Nominal changes in proximal amplitude or mPaw are seen accompanying changes in lung compliance. Increases in displayed amplitude with no changes in mPaw may indicate a sudden decrease in lung volume or an increase in airway resistance.34 A decrease in mPaw with no change in amplitude may indicate a new or intensifying air leak. A decreasing amplitude at a constant power setting may be an indication of expanding lung volume.

If hemodynamic instability is not a concern, elevating the head of the bed to approximately 30° is acceptable. Continuous lateral rotation can be performed successfully, as the patient tolerates it. As a rule, we will not elevate the head of the bed or perform lateral rotation until 24 hours after initiation of HFOV to allow for optimal lung recruitment. The use of nitric oxide in conjunction with HFOV may allow acute improvements in oxygenation to provide a critical temporary bridge to possible recovery. Prone positioning in conjunction with HFOV (with and without nitric oxide) has been shown to improve oxygenation in critically ill patients, but it has not been shown to improve mortality.35-37 Research is needed to determine the effects of prone positioning and nitric oxide on mortality and on lengths of stay in the intensive care unit.

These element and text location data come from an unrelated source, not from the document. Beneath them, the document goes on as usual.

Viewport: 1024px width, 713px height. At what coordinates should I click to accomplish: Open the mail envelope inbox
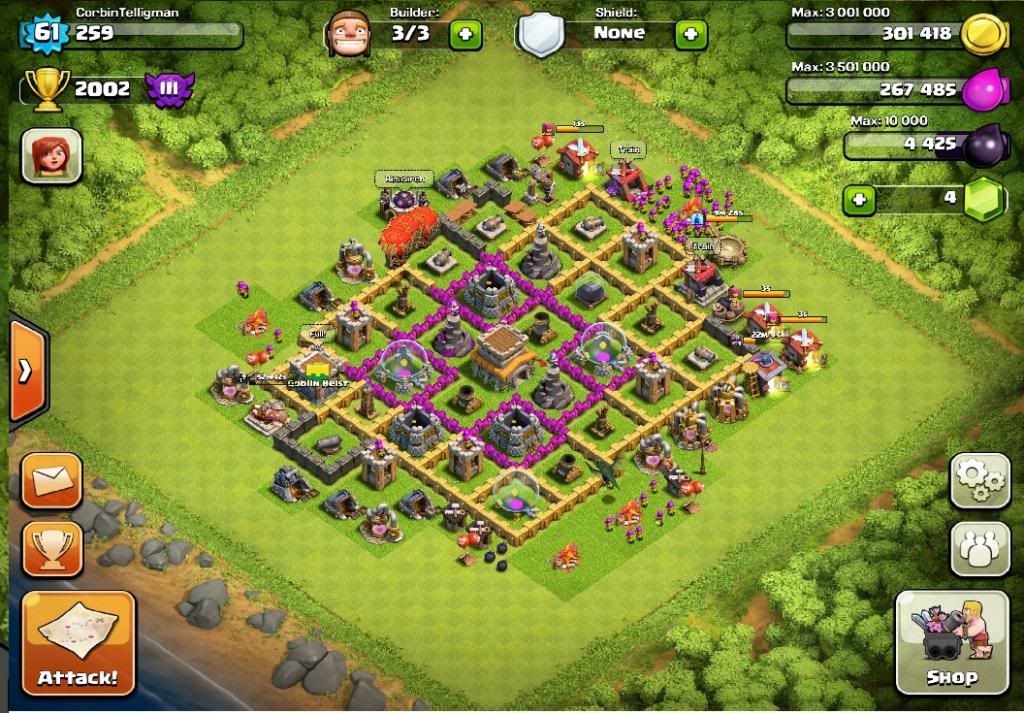pos(52,482)
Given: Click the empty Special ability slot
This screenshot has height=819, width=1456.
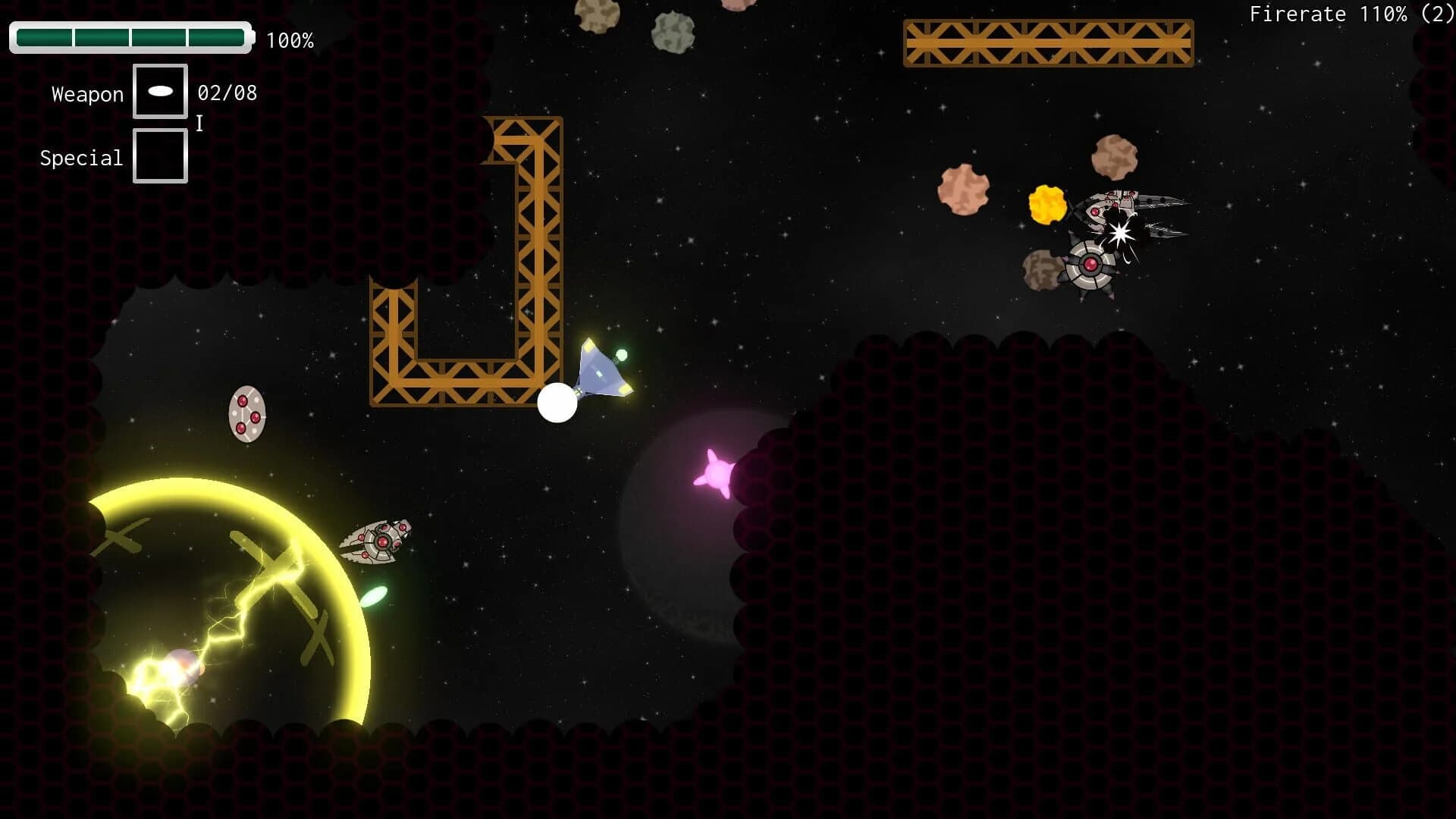Looking at the screenshot, I should [x=160, y=155].
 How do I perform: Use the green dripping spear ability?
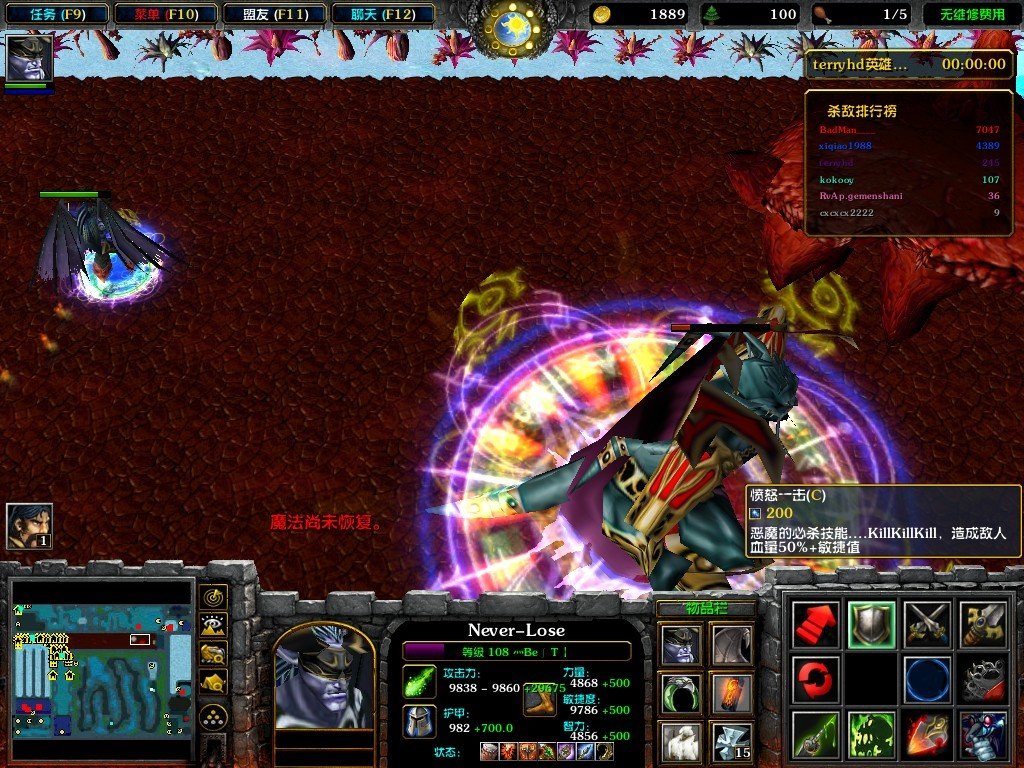(815, 734)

Oxygenation has multiple reports of improvement with application of inhaled nitric oxide. The use of nitric oxide in conjunction with HFOV may allow acute improvements in oxygenation to provide a critical temporary bridge to possible recovery. However, there are currently no reports of decreased mortality utilizing nitric oxide in conjunction with HFOV.35, 36 Nitric oxide should receive increased research to determine its effects on ICU length of stay, as well as mortality, in ALI/ARDS.

The use of aerosolized medications in conjunction with HFOV has very little reported effectiveness. Metered-dose inhalers seem to be ineffective in producing optimal drug deposition.38 Use of flow-driven nebulizers attached to the HFOV circuit has not been studied thoroughly. It is known that the use of flow-driven nebulizers will result in alterations in mPaw and amplitude, which will require adjustment of these variables by clinicians to maintain stable HFOV settings.39 Promising results with HFOV have been reported40 for an aerosol generator that uses a vibrational element to produce an aerosol. Much attention is focusing on the delivery of agents (in addition to aerosolized bronchodilators) that may promote pulmonary vasodilation, aid in pulmonary edema clearance, and transform lung reparative processes.23

Transport and Intervention
Repeated trips to the operating room are required for procedures that cannot be performed in the ICU. At our facility, we have initiated HFOV for multiple trauma patients in the operating room as a rescue method. Based on our experience, we feel that removing these patients from HFOV for transport would be detrimental, especially since lung recruitment, improving hemodynamics, and improved oxygenation/ventilation result from our early intervention. With proper thought and planning, transport on HFOV within the hospital can be safely performed. We have successfully transported many patients on HFOV from the operating room to the ICU and from the ICU to the operating room.42

HFOV has been perceived as a barrier to operative intervention in critically ill patients due to the chest motion involved and to their critical illness or instability. We have successfully and safely performed operative procedures on patients receiving HFOV, however. Procedures such as abdominal exploration, vascular surgery, tracheostomy, bronchoscopy, central-line placement, insertion of inferior vena cava filters, transesophageal echocardiography, and tissue debridement have been performed by our surgical/critical care team.43

William S. Miles, MD is director of surgical critical care, medical director trauma/ICU; and Joseph Hylton, RRT-NPS, CPFT, NCEMT, RCP, is manager, trauma/surgical division, respiratory care services, Carolinas Medical Center, Charlotte, NC.